» What needs to be done
Some lines in the entries contain the word "below". Copy all of them.

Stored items
⟨
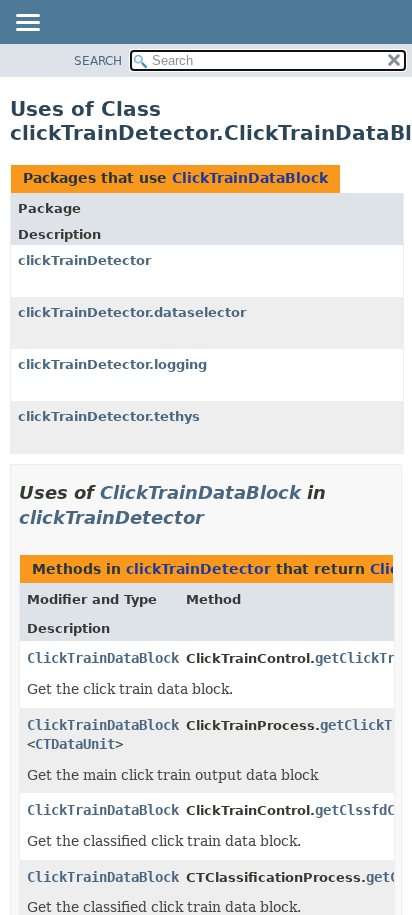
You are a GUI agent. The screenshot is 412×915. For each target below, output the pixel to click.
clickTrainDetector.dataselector (132, 312)
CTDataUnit (75, 744)
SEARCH (98, 61)
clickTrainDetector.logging (112, 364)
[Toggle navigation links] (27, 24)
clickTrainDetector (84, 260)
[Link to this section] (218, 517)
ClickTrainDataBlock (250, 178)
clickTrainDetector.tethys (109, 416)
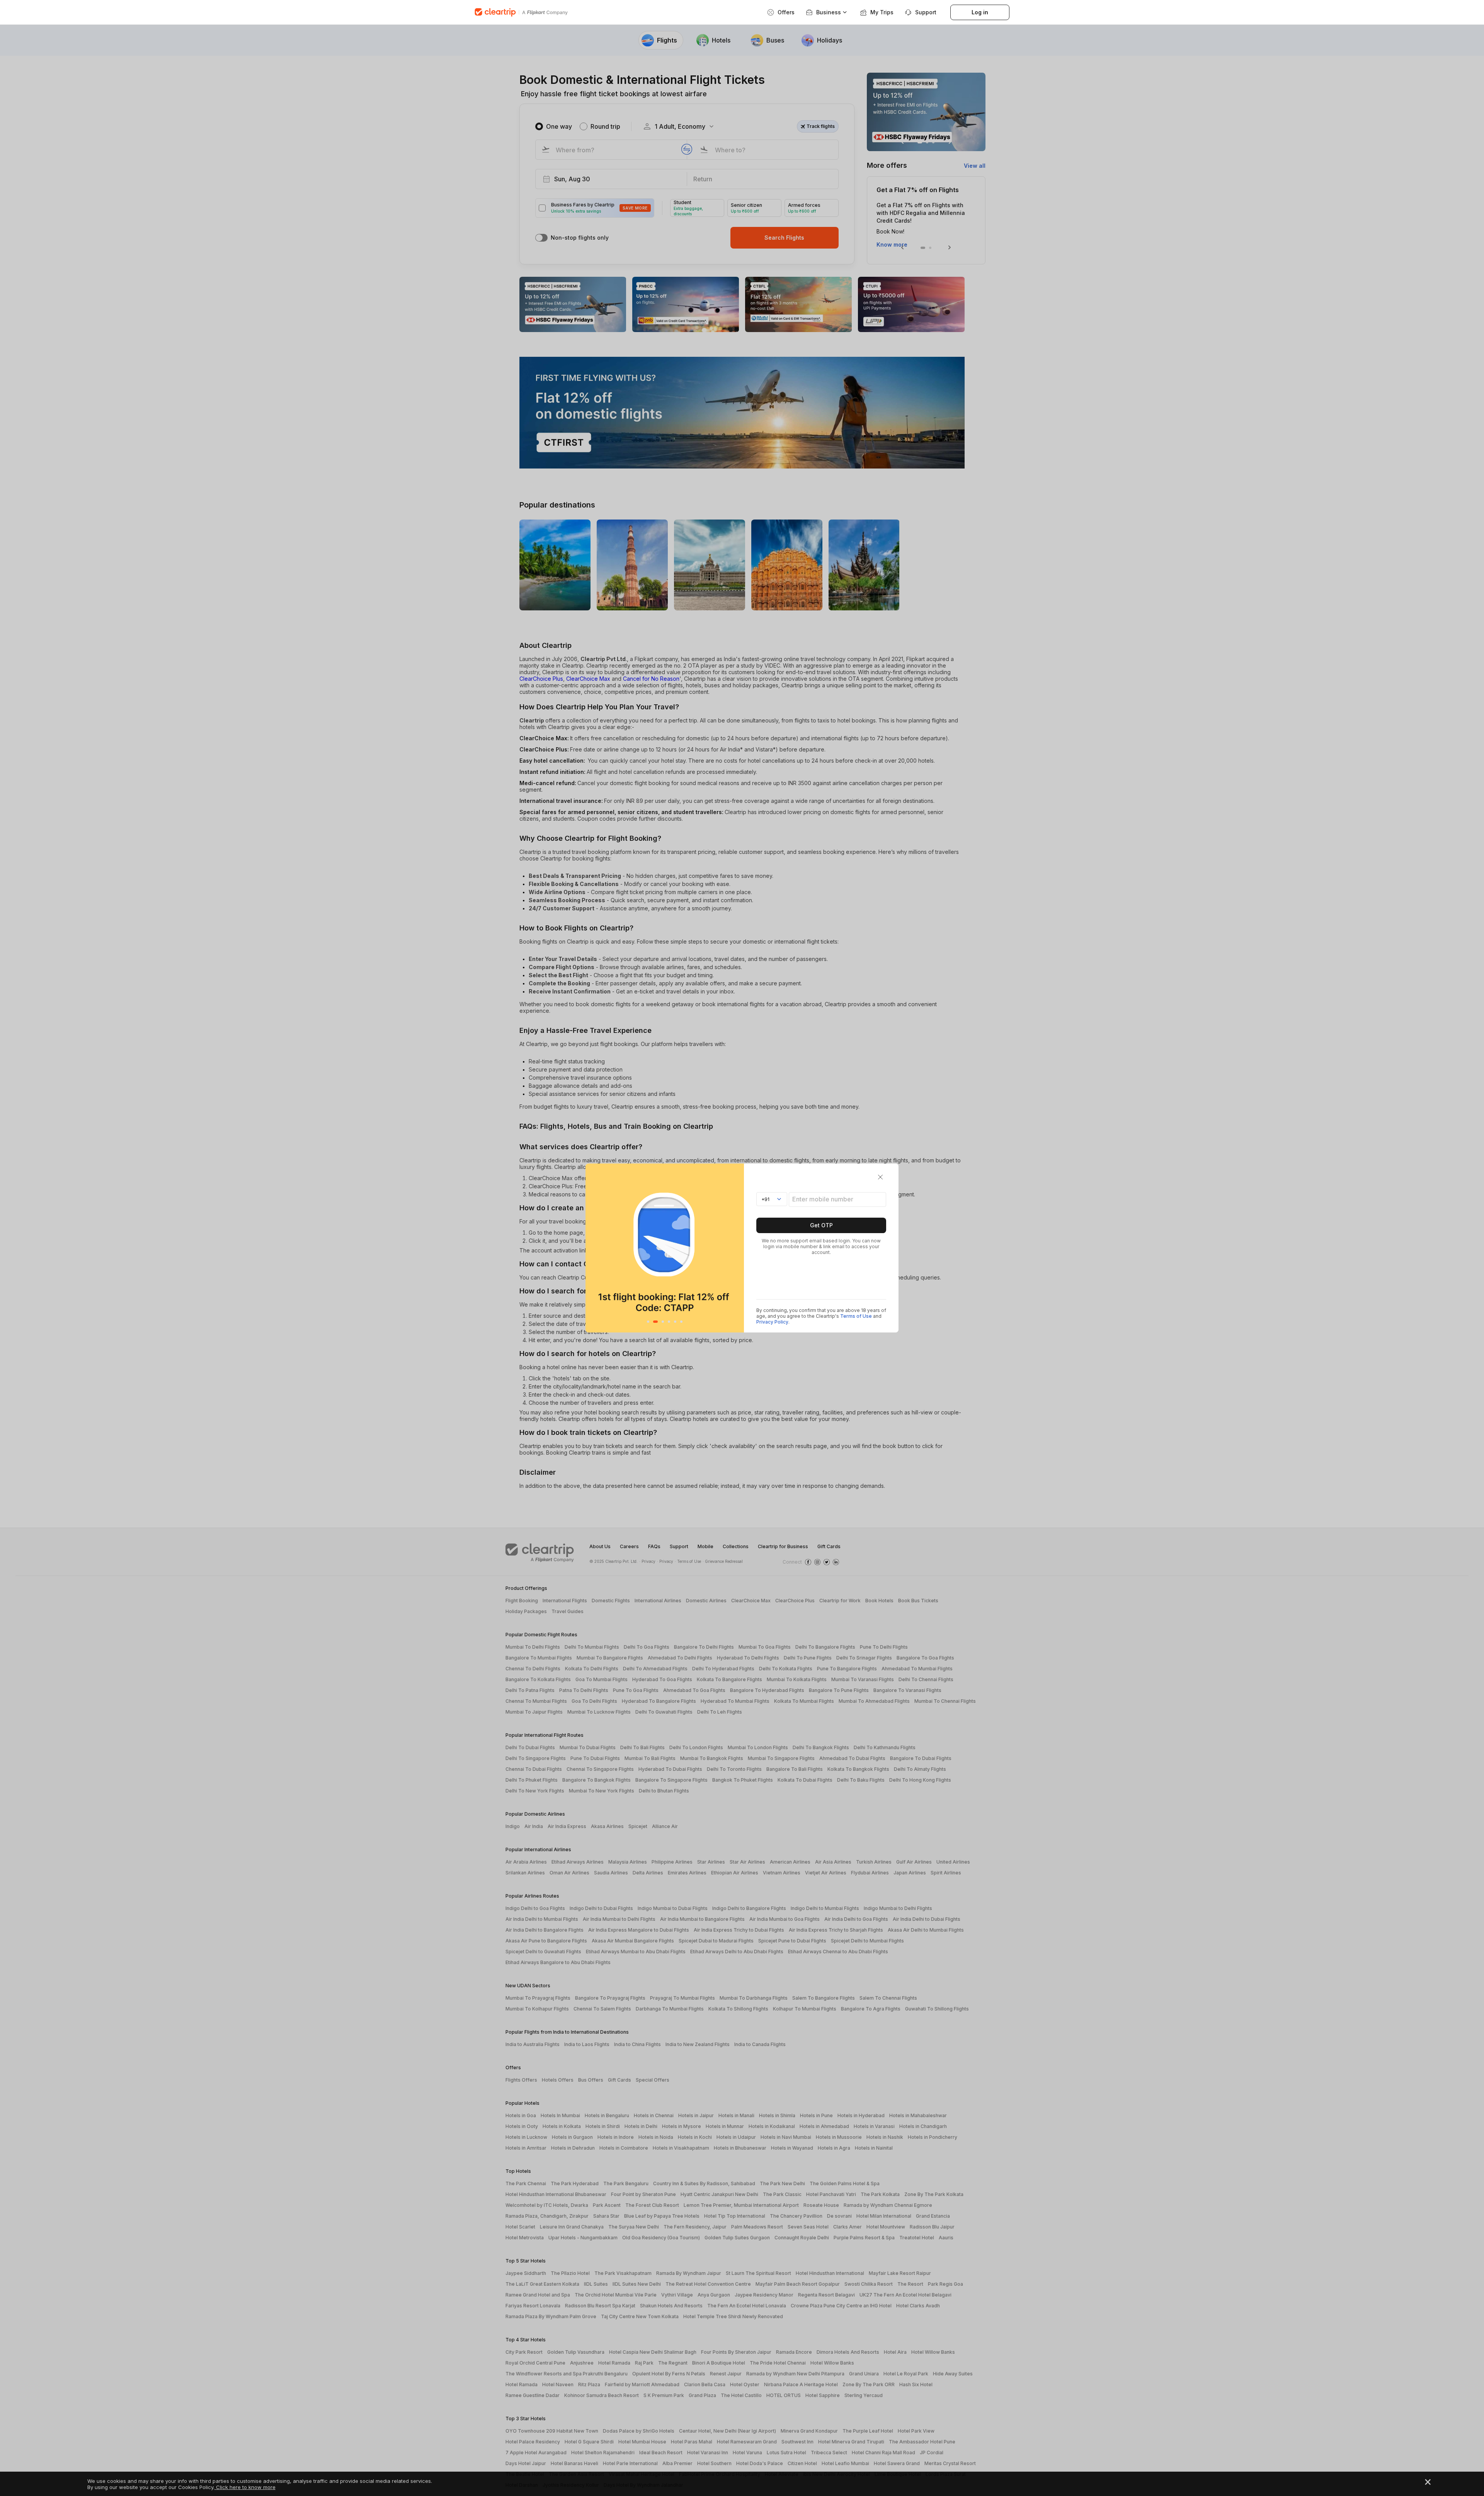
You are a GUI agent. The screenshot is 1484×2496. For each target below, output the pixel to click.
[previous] (593, 1248)
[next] (736, 1248)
⟩
» Exercise response
You are a GUI agent. The screenshot is 412×915. For each target below, output the pixel to click.
You are a GUI agent. The screenshot is 1484×2496. For each target below, output the pixel to click.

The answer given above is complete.